San Francisco — In the latest turn of events in a long-running possible class-action lawsuit about Google’s parked domain program, a federal judge has ordained the search engine giant to reveal the identities of four AdWords advertisers who were clients of Internet marketing agency Wpromote.
The judgment, declared earlier this month by U.S. Magistrate Judge Howard Lloyd in the Northern District of California, arises from several lawsuits filed in 2008 involving Google’s “AdSense for Domains and AdSense for Errors programs,” which displays ads on sites that have little or no editorial content. Users often land on such sites after mistyping a URL. The complainants in the suit argue that the search company placed their ads on low-quality web pages.

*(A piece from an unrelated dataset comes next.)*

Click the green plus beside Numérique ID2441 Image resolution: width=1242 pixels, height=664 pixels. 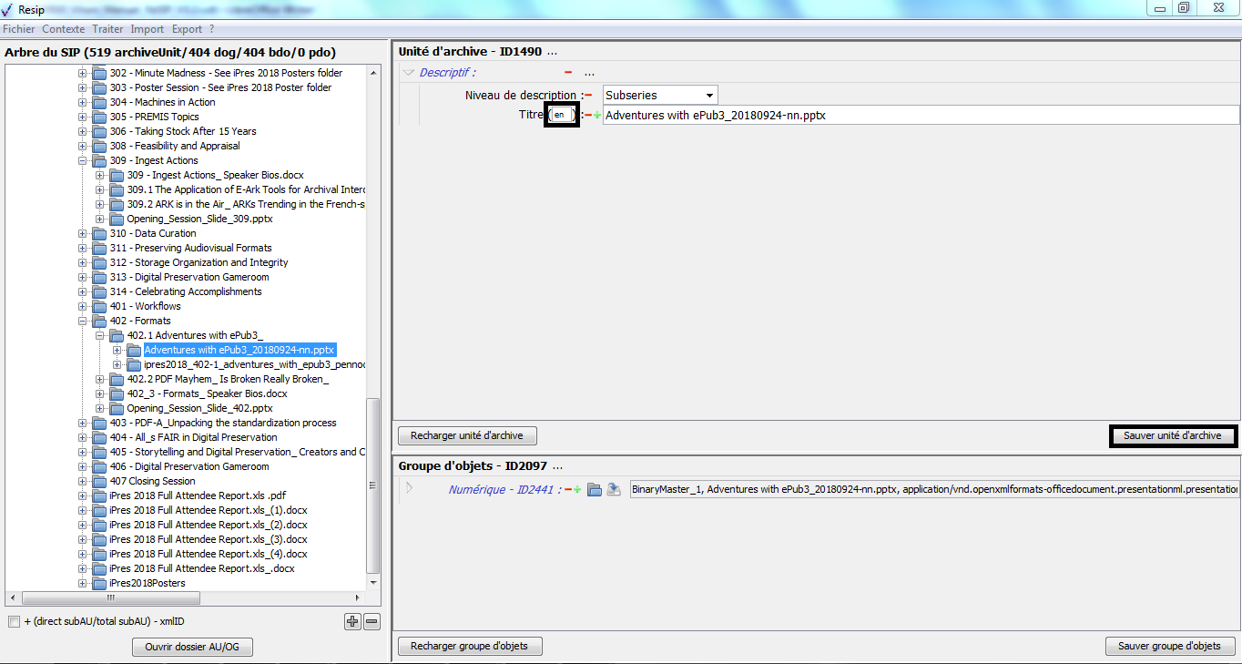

The lawsuits, now continuing as one consolidated action, the complainants originally claimed that these sites are low-quality and yield worse conversion rates for marketers than ads that appear on Google’s search results. In a revised complaint filed last month, the marketers say they believed that clicks on ads on parked domains “were unlikely to lead to desirable business outcomes, and that placement on such pages could damage their brands.”
The case, is now being disputed in the Northern District of California, which contains six different lawsuits initially lodged against Google in 2008. Plaintiffs include are: “RK West, JIT Packaging, Pulaski & Middleman, West Coast Cameras, Hal Levitte and Richard Oesterling”.
The marketers’ data was presented in disguise as part of the search company’s defense, in an attempt to justify that “parked domains and error pages” could garner good conversion rates. Google, which asserts that parked-domain ads “perform as well as or better than ads on Search and Display Network sites,” recently filed papers seeking dismissal of the case. The company argues that it did not hoodwinked or harm any of the plaintiffs by placing their ads on parked domains or error sites.
Wisely, as part of its defense, Google broached Wpromote CEO Michael Mothner to prepare a report arguing that the lawsuit should not be granted class-action status. That is a major concern for Google because even if the case is nto dismissed by the court, individual marketers’ damages in click-fraud lawsuits tend to be too small to make it worthwhile for them, or their attorneys, to pursue the cases individually.
Mothner wrote as suggested by search engine giant that the lawsuit should not proceed as a class-action because conversion rates vary depending on the advertiser. Especially, he said that some ads have “higher conversion rates on parked domain and error page websites than on other websites,” according to the court’s ruling.
Nevertheless, the U.S. Magistrate “Judge Howard R. Lloyd” explicitly stated that the names of the advertisers should be disclosed, so that complainants could argue whether the report is representative.
“Such information includes detailed analysis regarding the performance of the ads that RK West and the Wpromote Clients placed through the AdWords program,” Google’s attorneys said in a filing asking for modification of the judge’s order. “Public disclosure of this information could cause competitive harm to RK West and the Wpromote Clients by giving third-parties access to their sensitive business information.”
“It was Google (or Mothner) who risked the Wpromote clients’ identities at issue in the first place, so it cannot use confidentiality provisions to shield itself from disclosing their identities now,” Lloyd wrote. He gave Google until Dec. 22 to comply.
However, late last week, the complainants submitted papers claiming that Google “is in violation of a court order” because it had not yet turned over information about the search marketers.